▶ _EXERCISE REQUIREMENTS_: Once the line containing "This screenshot has width=500, height=399." is located, give it again exactly, together with each line that follows it to the end of the entries, and add nothing else.
(DATA FOR THE TASK Opens)
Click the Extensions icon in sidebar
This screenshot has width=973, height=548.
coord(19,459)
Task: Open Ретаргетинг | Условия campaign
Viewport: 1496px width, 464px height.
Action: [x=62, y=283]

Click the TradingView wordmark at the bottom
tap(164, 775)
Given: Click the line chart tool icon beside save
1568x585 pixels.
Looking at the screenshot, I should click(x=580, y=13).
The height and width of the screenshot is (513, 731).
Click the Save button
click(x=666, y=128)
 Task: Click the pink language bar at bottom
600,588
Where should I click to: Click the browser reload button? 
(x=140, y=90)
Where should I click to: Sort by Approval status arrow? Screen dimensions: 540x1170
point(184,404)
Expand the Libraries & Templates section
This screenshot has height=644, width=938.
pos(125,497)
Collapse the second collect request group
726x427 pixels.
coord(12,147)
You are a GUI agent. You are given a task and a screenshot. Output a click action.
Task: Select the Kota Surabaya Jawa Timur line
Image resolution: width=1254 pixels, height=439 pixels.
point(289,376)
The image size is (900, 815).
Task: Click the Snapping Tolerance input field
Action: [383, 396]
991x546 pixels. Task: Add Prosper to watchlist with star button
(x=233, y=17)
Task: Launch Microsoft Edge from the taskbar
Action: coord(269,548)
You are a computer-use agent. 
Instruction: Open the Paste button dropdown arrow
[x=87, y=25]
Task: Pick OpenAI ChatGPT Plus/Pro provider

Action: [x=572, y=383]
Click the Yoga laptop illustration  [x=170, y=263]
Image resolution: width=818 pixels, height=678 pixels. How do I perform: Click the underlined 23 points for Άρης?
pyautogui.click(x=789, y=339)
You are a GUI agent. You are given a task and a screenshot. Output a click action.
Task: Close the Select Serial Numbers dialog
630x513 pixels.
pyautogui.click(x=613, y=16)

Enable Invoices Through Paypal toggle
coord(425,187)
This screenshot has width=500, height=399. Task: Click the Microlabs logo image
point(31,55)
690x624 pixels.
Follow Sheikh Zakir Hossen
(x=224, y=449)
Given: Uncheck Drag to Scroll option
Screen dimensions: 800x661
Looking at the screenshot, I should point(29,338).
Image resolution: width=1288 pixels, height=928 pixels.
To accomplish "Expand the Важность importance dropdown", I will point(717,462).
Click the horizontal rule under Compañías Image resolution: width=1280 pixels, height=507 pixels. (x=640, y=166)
(DATA FOR THE TASK Closes)
▶ _EXPECTED ANSWER_:
This screenshot has width=500, height=399. Task: Click the Microlabs logo image
point(31,55)
690x624 pixels.
Follow Sheikh Zakir Hossen
(x=224, y=449)
Given: Uncheck Drag to Scroll option
Screen dimensions: 800x661
Looking at the screenshot, I should point(29,338).
Image resolution: width=1288 pixels, height=928 pixels.
To accomplish "Expand the Важность importance dropdown", I will point(717,462).
Click the horizontal rule under Compañías Image resolution: width=1280 pixels, height=507 pixels. (x=640, y=166)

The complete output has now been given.